Retirement can be a sensitive subject – avoid age discrimination!

News  |   17 August 2017

Employee retirement is a sensitive issue that needs extremely careful handling in the light of age discrimination laws.

Employee retirement is a sensitive issue that needs extremely careful handling in the light of age discrimination laws. The point was underlined by one case in which a veteran solicitor claimed that he had been forced to resign after being frozen out by his younger colleagues.

The man, in his 60s, was a director and shareholder of an incorporated legal practice and was at least a decade closer to retirement than his fellow directors. He claimed that, at a crucial meeting, he had been told that the question of his retirement was ‘the elephant in the room’ and that it was ‘nothing personal, but you are the oldest’.

However, an Employment Tribunal (ET) noted that, however clumsy or inappropriate those comments may have been, it was hard to see why the man had been so taken aback by the subject of his retirement being raised. There was no basis for his belief that the other directors wanted to get rid of him because of his age. His subsequent departure from the practice had been on an agreed basis that he would be fully remunerated for a number of months without having to work.

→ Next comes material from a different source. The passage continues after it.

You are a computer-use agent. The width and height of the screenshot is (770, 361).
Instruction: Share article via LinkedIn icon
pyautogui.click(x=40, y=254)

The man claimed that he had been forced to resign in the belief that, if he did not agree to the termination package, he would be summarily dismissed. However, the ET found it transparently obvious that his employment had been brought to an end by voluntary and mutual agreement. The ET accepted that he was entitled to five days of unpaid holiday remuneration, but rejected his complaints of age discrimination, wrongful dismissal and constructive unfair dismissal.